Fleet News

Moving maximises profit

June 2000: THERE is plenty of 'exporting and importing' of used cars going on in Spain. The cars in question are not leaving the country. Rather they are being moved around the regions in an effort to maximise their profit potential.

There is a migration of cars from the more industrial cities like Madrid and Barcelona to the southern parts such as Alicante and Malaga. Much older cars seem to be going to the less wealthy areas like Andalucia.

On the new car front, prices are relatively stable, coupled with constantly improving specification at little extra cost. The trend for used values is also relatively flat. The current promotions and special offers on new cars offered by manufacturers and dealers helped the Spanish market enjoy a bumper year in 1999. This increase in new car sales is also expected to last throughout 2000.

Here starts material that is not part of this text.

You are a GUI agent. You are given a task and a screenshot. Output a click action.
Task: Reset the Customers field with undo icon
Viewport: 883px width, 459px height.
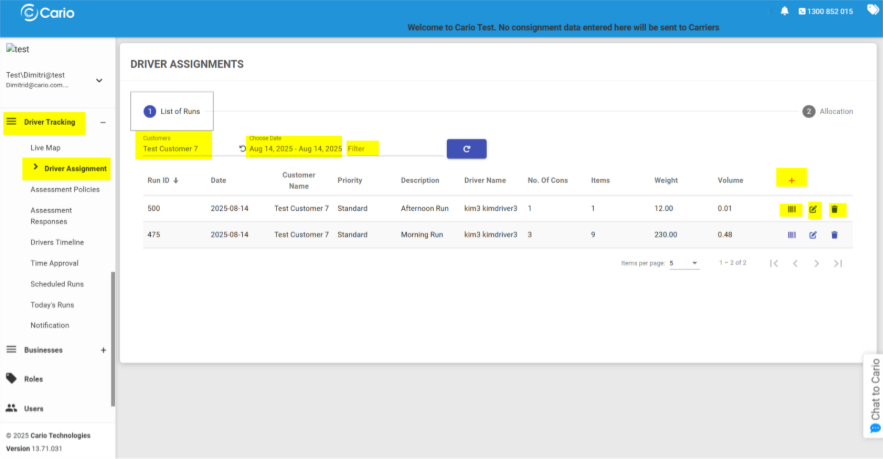[x=242, y=149]
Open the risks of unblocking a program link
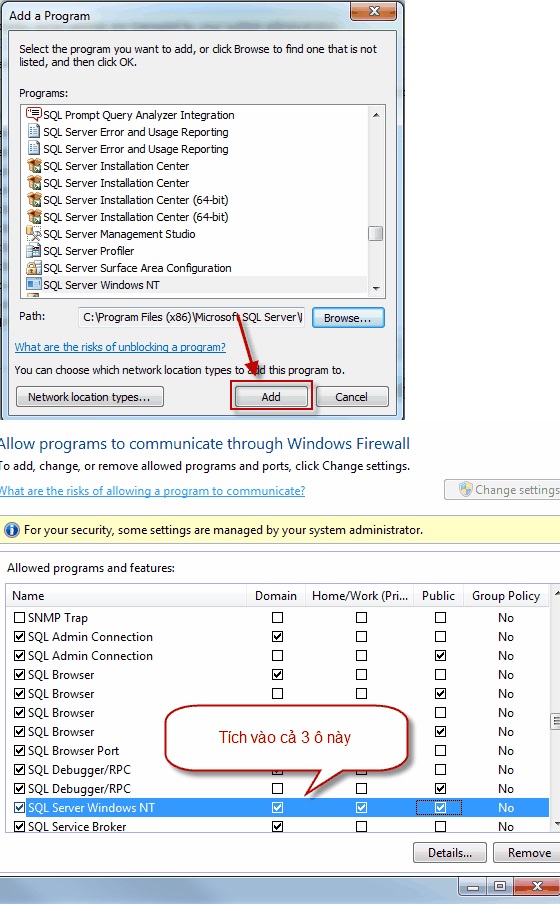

As a percentage of cost new, used cars in Spain retain their value well - so that the cost difference between new and used cars is relatively narrow. For example, a one-year-old SEAT Toledo retailing at 3,100,000 pesetas (€18,600) compares to a new car on sale at 3,300,000 pesetas (€19,800) – not a significant difference. With a three-year-old example, a value about 1,750,000 pesetas (€10,500) still represents more than 50% of original cost.

The demand for ex-rental cars continues to grow, but as the manufacturers' self-imposed volume restrictions to rental companies continue until 2002, demand will outstrip supply.

The total for this year will be about 165,000 units for rental. As the fleet business continues to grow, with more and more companies offering employees a company car, the used car industry in Spain will begin to turn into a much more sophisticated business.

The Belgian car market is similarly going through an upturn, but owners of used cars in Belgium will shortly have a raft of new documentation to keep with their cars. A new legal document will record all mileages when work is carried out on a vehicle.

This will provide authorities with a central database to help combat clocking (reducing the mileage on the odometer), although this is only part of the arrangement. Under the new rules, if a car has not been officially tested and certified within three months of the due date, the owner receives a letter asking where the car is and whether it is being used.

Belgian drivers will also receive a scrappage certificate whereby dealers and manufacturers will be obliged to take back cars and the Government will issue a certificate so the owner doesn't have to pay tax, insurance or be liable for what happens to the car.

By contrast, the authorities in the Netherlands already centrally hold all documentation on cars. No doubt the Belgian authorities have learned from the success of their Dutch counterparts.